Technology skills needed
Proliferation of online groups and the potential for their effectiveness to deliver health education impacts the need for health educators to have technology-related skills. These skills may involve abilities to configure lists and groups and techniques for online communication. As mentioned previously, online communication lacks the aural and visual cues. Consequently educators should be trained to develop effective online communication patterns. Professional development in health education should continue to expand technology proficiency of health education graduates in this area.

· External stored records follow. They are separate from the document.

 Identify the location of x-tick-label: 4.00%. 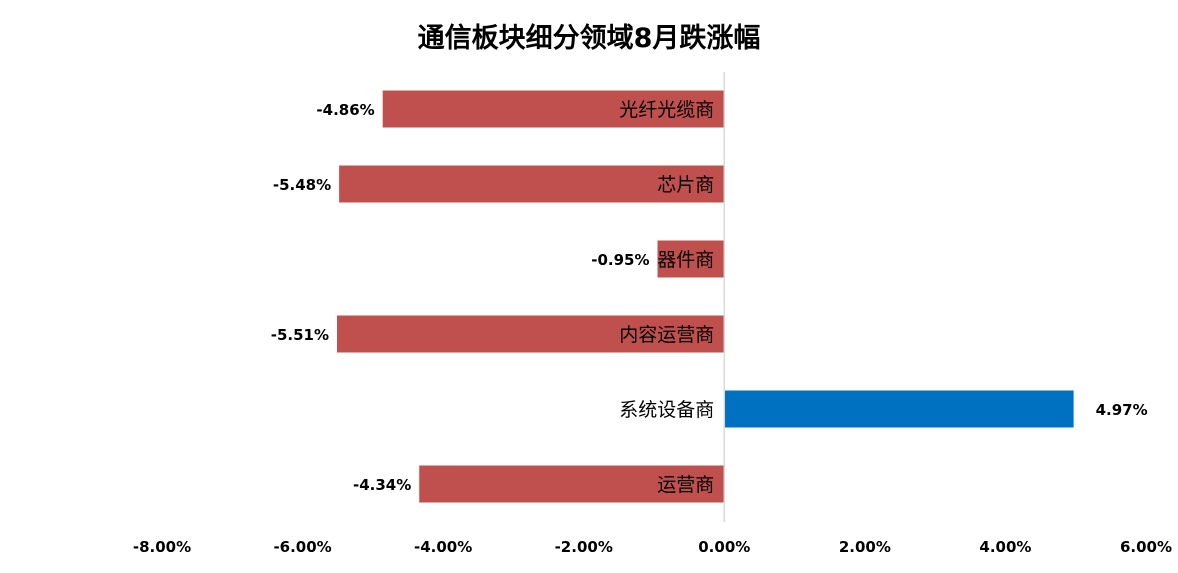
(1005, 547).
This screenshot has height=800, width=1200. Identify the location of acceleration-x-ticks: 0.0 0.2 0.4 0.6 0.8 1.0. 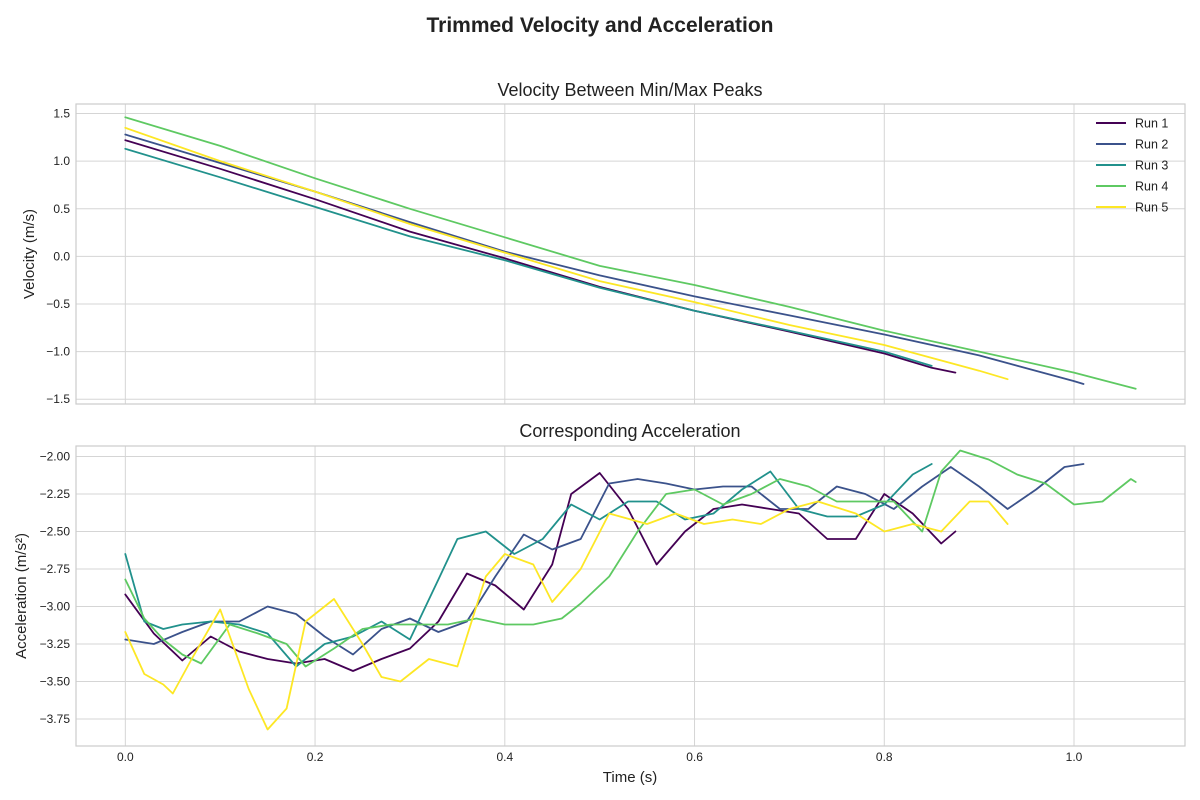
(600, 757).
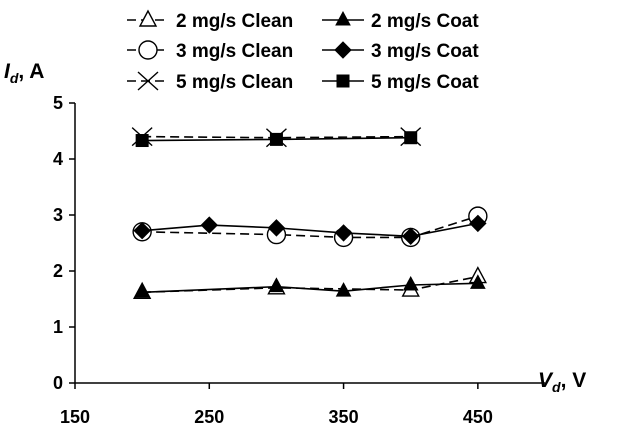 This screenshot has height=432, width=629. I want to click on series-3-mg-s-coat, so click(310, 230).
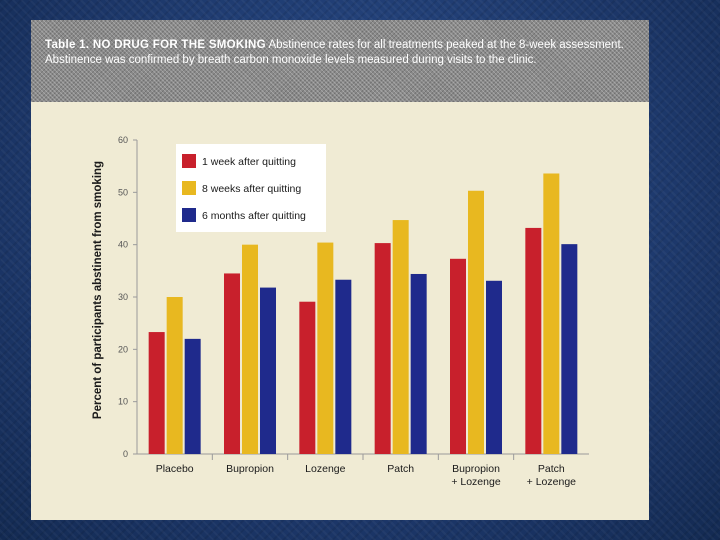  What do you see at coordinates (189, 215) in the screenshot?
I see `legend-swatch-6-months` at bounding box center [189, 215].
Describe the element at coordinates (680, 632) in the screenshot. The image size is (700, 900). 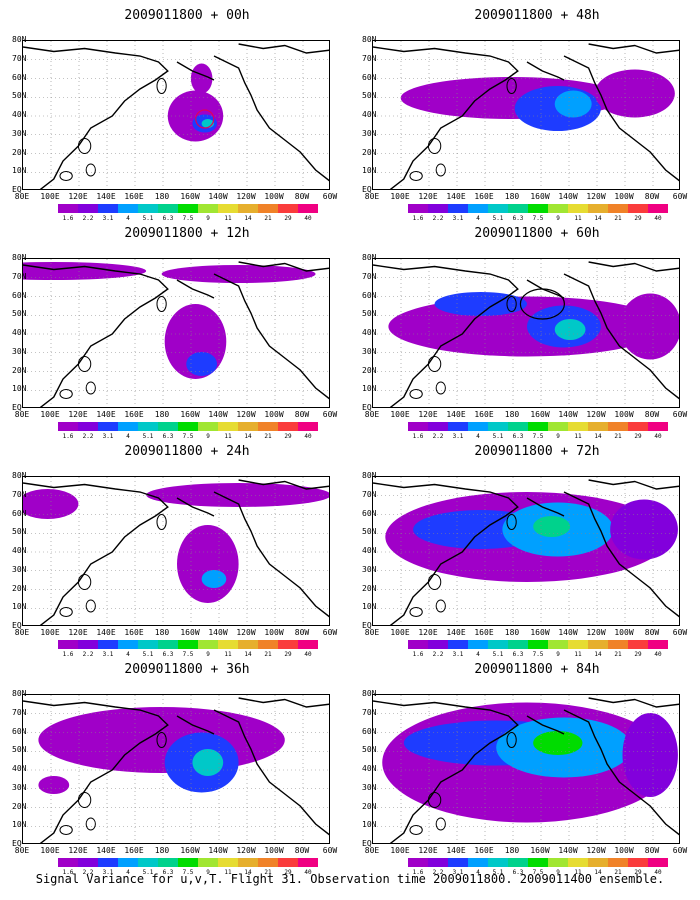
I see `lon-label: 60W` at that location.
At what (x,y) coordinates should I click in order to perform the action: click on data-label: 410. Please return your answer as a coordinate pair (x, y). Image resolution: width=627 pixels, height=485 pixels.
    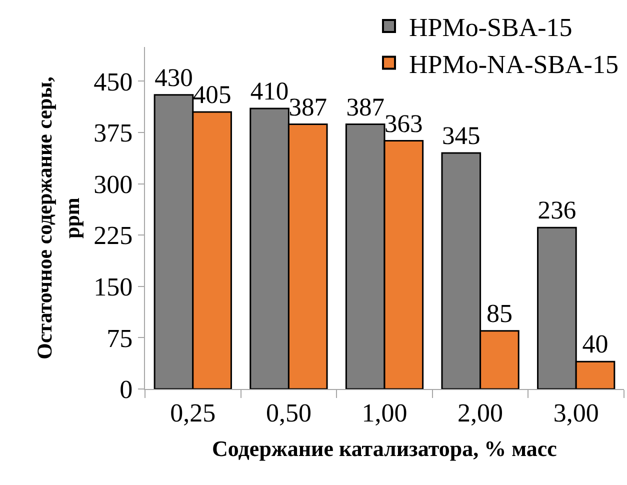
    Looking at the image, I should click on (270, 91).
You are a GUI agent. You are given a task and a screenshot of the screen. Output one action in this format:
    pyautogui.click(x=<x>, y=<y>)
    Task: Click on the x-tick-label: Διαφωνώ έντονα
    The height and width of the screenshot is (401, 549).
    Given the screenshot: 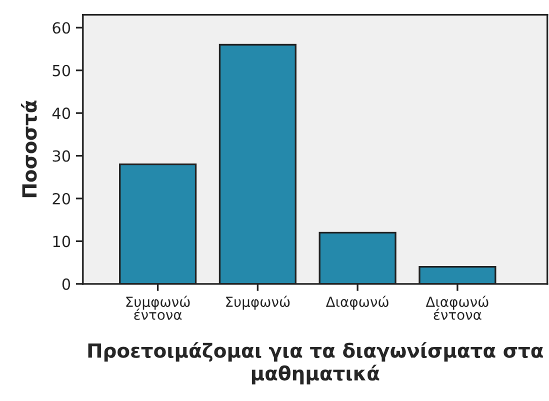 What is the action you would take?
    pyautogui.click(x=457, y=308)
    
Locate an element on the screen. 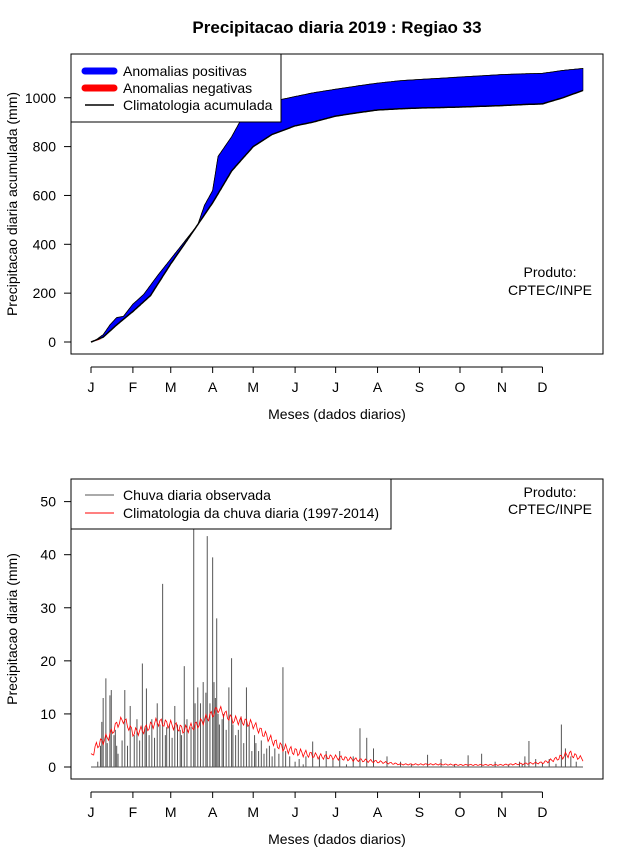 The height and width of the screenshot is (850, 640). y-tick-label: 1000 is located at coordinates (40, 98).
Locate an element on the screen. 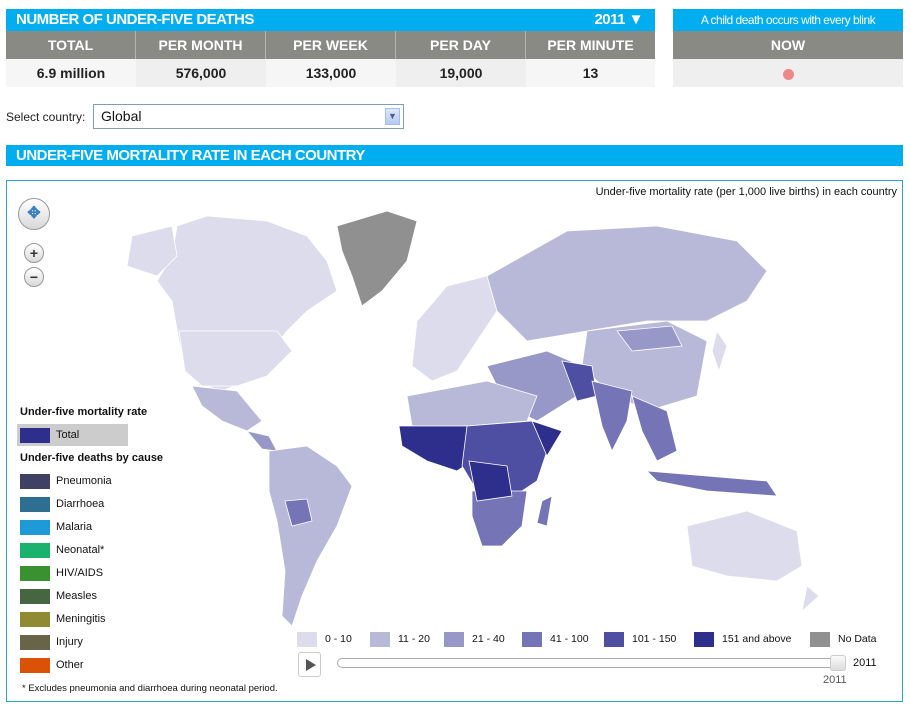  blink-dot is located at coordinates (788, 74).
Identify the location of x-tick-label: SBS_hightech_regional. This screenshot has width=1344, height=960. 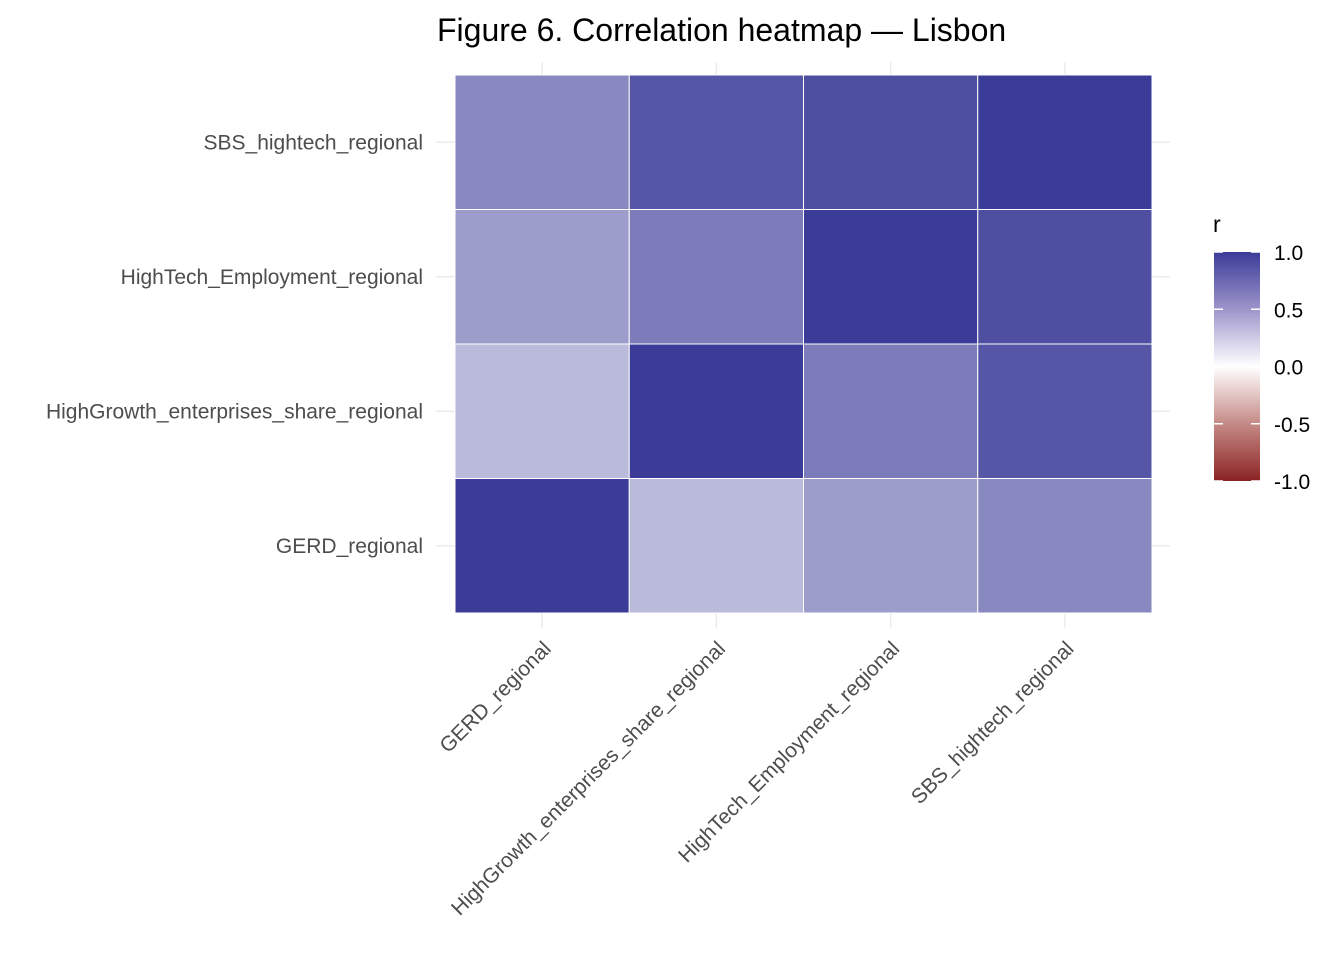
(992, 722).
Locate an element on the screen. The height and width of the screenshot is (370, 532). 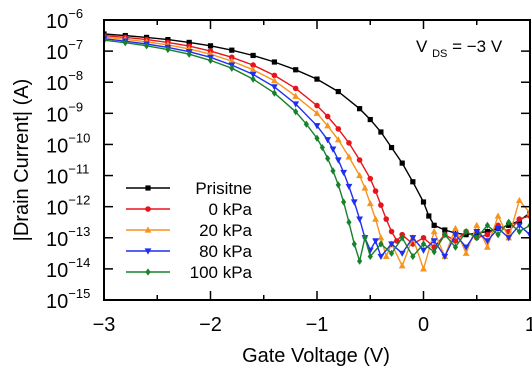
x-axis-label: Gate Voltage (V) is located at coordinates (316, 356).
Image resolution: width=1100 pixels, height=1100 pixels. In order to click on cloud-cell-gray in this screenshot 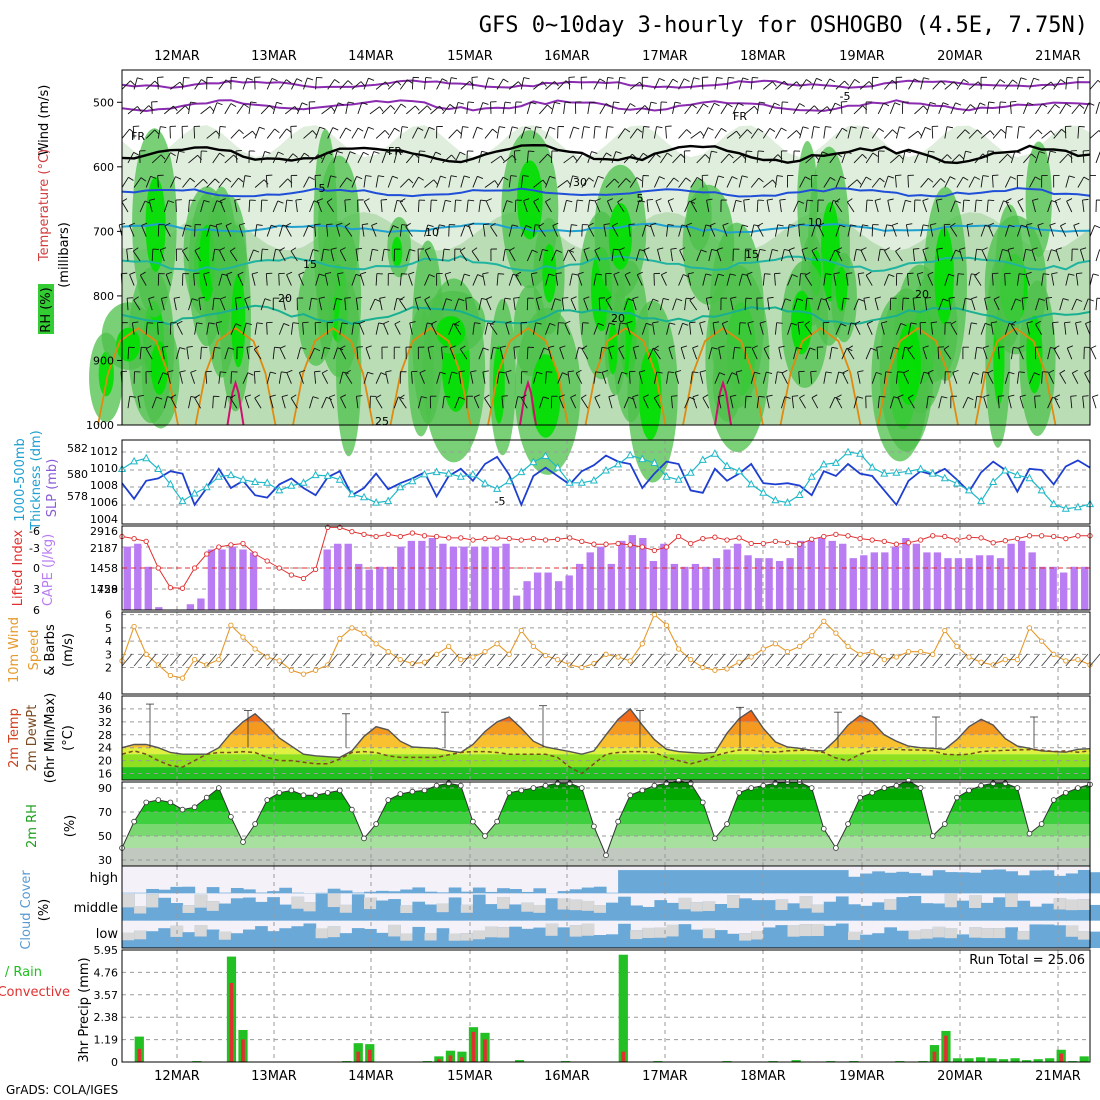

While online groups may be a venue for health education, there are no research studies that have examined this format for effectiveness and efficiency in delivery of the health education message. Indeed, there has been no research that has linked participation in online support with desired health outcomes. In addition, a definitive methodology for studying online groups is needed. Other possibilities for research include investigations into the phenomenon of lurking, the use of humor and its role in online groups, and the quality and character of health outcomes for online group members, both lurkers and active participants.
As individuals become more comfortable using computer-mediated communication technology, use of online support groups is likely to expand. While these support groups have benefits for certain users who may not be able to or have the desire to attend face-to-face sessions, they also present challenges when compared to traditional face-to-face group communication. The proliferation of these online communities will provide new challenges for health educators to tailor messages and utilize these forums for educational activities. Continued research is needed to further examine the role of the online support groups in increasing patient satisfaction, compliance with medical regimen, achievement of desired health outcomes and use of online support groups as an educational venue. In addition, further research is needed to understand the unique characteristics of those who seek online support and their perceived needs.